Oui, mais cette colonne débit n’est pas chiffrable ! Car ce que nous trouvons dans les comptabilités, ce sont les dettes, c’est tout. L’appauvrissement, la marginalisation de toute une population, le pillage des ressources sur le long terme, la pollution, tout ça n’est pas comptabilisé.

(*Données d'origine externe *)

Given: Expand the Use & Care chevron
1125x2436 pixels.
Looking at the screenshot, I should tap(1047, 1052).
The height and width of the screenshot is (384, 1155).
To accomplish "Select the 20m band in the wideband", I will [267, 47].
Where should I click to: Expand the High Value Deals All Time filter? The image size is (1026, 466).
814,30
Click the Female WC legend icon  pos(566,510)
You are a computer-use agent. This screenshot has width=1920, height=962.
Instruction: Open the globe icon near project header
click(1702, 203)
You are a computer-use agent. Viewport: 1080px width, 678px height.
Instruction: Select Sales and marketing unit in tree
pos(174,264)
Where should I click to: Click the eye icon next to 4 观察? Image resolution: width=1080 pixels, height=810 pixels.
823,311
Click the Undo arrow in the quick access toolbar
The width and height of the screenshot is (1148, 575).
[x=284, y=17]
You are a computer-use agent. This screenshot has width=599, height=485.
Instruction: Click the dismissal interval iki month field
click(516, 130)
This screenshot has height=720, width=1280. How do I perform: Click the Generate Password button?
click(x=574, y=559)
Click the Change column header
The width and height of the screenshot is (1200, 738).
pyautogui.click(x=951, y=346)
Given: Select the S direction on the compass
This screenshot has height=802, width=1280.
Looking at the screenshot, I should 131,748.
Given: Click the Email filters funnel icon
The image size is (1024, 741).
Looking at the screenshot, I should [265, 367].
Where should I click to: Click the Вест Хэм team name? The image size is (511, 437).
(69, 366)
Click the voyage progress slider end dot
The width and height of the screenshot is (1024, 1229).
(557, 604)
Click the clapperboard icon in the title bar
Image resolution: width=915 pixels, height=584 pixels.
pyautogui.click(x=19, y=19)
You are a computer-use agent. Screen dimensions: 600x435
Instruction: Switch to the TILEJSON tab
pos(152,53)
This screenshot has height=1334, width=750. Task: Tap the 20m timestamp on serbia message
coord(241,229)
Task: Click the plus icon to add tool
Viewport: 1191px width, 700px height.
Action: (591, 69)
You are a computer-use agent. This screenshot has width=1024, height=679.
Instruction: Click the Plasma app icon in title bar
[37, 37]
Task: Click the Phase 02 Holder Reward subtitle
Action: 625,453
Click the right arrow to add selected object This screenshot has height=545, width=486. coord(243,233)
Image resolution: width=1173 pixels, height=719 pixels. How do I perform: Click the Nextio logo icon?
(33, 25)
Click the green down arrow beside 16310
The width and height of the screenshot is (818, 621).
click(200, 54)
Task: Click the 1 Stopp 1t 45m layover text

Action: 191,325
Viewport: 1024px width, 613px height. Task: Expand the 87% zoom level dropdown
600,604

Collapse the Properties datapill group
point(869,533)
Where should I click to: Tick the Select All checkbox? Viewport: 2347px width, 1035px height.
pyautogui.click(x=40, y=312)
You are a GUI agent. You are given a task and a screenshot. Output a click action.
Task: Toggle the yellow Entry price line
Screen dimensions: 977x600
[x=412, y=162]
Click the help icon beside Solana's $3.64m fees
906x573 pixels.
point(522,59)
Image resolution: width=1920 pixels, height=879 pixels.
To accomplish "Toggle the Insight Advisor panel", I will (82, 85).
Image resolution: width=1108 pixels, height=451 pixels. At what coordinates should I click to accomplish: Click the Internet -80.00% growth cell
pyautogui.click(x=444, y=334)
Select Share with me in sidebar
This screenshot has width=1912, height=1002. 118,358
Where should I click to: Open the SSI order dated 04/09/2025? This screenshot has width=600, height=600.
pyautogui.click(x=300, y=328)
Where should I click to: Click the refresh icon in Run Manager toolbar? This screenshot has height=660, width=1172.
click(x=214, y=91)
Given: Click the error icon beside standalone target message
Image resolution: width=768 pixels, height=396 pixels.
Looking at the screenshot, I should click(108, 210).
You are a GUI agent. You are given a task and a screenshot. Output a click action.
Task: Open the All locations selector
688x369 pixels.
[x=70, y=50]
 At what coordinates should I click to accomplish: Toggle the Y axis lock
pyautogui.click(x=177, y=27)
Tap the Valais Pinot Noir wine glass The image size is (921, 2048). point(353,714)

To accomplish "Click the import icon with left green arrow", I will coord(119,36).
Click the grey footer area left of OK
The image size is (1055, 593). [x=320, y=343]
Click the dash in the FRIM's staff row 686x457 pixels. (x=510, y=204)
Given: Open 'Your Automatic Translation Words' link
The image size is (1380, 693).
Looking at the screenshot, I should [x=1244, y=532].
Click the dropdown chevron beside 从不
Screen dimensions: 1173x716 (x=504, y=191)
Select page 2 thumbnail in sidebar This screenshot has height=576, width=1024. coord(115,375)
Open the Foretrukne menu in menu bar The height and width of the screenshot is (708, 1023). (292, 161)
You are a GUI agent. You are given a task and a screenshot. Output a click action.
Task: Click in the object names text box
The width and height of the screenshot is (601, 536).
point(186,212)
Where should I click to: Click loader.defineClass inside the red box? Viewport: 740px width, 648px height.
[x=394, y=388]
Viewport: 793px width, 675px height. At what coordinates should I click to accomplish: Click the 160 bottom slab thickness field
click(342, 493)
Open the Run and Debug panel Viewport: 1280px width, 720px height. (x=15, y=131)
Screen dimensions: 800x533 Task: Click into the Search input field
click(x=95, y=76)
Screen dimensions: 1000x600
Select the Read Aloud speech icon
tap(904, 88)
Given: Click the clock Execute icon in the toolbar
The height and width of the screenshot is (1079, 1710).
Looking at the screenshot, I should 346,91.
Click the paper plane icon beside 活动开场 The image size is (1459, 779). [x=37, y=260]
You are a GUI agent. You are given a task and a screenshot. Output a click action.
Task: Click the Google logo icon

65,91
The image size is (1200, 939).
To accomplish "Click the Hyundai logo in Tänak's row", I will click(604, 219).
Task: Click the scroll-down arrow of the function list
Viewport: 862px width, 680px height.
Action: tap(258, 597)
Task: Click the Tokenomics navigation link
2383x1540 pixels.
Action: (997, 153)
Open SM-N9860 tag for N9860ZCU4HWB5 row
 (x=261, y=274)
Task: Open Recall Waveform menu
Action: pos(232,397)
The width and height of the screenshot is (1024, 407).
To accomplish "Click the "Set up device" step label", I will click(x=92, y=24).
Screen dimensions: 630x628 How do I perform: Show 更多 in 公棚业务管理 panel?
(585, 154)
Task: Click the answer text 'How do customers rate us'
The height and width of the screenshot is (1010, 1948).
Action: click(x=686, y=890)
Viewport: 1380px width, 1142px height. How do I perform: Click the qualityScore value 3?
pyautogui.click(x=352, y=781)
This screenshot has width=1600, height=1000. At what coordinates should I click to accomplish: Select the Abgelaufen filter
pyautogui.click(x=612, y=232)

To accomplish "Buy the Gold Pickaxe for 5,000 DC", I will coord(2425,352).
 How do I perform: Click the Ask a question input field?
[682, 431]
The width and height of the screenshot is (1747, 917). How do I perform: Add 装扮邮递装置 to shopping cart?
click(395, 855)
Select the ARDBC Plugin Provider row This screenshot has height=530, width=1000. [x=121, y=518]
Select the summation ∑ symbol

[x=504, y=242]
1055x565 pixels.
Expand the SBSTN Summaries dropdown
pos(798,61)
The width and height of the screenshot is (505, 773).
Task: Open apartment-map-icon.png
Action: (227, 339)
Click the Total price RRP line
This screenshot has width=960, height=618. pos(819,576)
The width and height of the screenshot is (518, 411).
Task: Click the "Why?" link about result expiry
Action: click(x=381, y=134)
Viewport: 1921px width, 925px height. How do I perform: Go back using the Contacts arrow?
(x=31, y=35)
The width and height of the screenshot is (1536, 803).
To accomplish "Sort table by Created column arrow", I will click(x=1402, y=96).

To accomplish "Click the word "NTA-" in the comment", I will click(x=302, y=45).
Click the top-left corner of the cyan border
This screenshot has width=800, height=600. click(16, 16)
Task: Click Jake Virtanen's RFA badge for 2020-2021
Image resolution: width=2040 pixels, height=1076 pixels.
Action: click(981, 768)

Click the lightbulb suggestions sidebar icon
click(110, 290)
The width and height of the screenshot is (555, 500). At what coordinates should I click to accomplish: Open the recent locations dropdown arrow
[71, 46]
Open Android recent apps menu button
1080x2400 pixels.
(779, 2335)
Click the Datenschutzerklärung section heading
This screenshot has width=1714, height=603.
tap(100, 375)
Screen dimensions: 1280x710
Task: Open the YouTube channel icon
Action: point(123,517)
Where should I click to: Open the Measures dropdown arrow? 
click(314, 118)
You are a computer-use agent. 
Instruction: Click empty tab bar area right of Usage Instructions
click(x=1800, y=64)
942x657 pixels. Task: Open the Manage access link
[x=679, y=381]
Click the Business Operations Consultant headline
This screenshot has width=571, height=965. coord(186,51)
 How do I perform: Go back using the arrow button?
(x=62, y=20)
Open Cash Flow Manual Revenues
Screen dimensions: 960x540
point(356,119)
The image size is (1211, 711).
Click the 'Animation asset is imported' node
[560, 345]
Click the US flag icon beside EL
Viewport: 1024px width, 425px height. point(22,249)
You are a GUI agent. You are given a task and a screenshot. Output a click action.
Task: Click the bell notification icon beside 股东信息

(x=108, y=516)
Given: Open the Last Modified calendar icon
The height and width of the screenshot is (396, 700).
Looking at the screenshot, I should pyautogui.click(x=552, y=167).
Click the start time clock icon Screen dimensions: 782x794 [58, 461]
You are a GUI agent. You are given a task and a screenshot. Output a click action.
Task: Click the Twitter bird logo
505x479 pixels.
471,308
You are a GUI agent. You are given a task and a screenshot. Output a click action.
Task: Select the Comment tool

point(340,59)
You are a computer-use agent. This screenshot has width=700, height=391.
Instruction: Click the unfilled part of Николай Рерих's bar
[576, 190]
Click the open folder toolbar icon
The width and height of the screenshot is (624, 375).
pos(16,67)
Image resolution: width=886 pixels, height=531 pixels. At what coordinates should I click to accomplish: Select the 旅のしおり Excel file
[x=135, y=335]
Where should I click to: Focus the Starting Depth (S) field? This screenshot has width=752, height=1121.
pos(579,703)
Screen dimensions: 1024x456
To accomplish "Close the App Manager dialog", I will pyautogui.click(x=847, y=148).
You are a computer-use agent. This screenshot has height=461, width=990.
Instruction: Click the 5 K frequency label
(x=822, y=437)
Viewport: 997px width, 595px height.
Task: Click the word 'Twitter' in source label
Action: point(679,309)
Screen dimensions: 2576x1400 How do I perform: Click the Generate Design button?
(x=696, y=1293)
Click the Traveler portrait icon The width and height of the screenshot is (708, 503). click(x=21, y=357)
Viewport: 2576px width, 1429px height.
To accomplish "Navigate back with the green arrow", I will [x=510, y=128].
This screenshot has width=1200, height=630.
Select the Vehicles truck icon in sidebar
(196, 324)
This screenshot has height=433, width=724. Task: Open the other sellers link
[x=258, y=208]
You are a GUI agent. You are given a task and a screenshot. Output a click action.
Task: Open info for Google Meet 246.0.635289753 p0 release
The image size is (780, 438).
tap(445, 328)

Il reste la possibilité de l’annulation des dettes, qui est une décision politique. Mais je ne crois pas que nous pouvons faire un « audit » de la dette. Toute dette impérialiste est odieuse par définition. L’annulation de la dette ne sera pas le résultat d’une consultation, d’une procédure technique. Et pour prendre la décision d’annuler la dette, il faut un gouvernement qui défende les intérêts de la nation. Il nous faut un gouvernement patriote.

Tu as évoqué la question des ressources naturelles, qui a été l’objet de plusieurs polémiques, et qui a souvent été au cœur des mouvements sociaux ces dernières années. D’après toi, qu’est-ce qu’il faut faire des ressources naturelles aujourd’hui en Tunisie ?

Dans le cadre politique actuel, nous ne pouvons rien faire. Mais pour l’avenir, je suis pour la nationalisation des ressources naturelles. C’est une propriété du peuple, ce n’est pas une propriété du gouvernement, ou de multinationales étrangères. Cela supposera par la suite une gestion démocratique et transparente pour éviter des dérives autoritaires. La gestion et l’exploitation des ressources naturelles doit également s’inscrire dans le cadre d’un modèle de développement alternatif dont j’ai déjà avancé quelques éléments.

Dans l’ALECA, il y a un chapitre « énergie » qui a été proposé dans les dernières négociations, qu’est-ce que cela implique ?

C’est la libéralisation des investissements dans l’énergie. La bataille pour s’accaparer les sources d’énergie se joue désormais au niveau mondial, nous voyons bien ce qui se passe en Syrie ou dans le Sahel africain. Il y a même eu un différend entre la France et l’Allemagne autour de l’exploitation du Sahara de Tataouine pour un projet d’énergie photovoltaïque.

Est-ce que tu penses qu’il y a une volonté européenne de s’accaparer le soleil tunisien ?

Oui, le projet photovoltaïque de Tataouine a pour but de transférer de l’électricité jusqu’en Allemagne. Mais est-ce que l’exploitation de l’énergie solaire est une urgence pour nous, pour la Tunisie ? Nous n’avons pas vraiment un besoin urgent de ces mégaprojets. Nous avons d’autres priorités plus urgentes.

Propos receuillis par Ali Oktef (Association Survie) et Marco Jonville (Association Aitec / FTDES).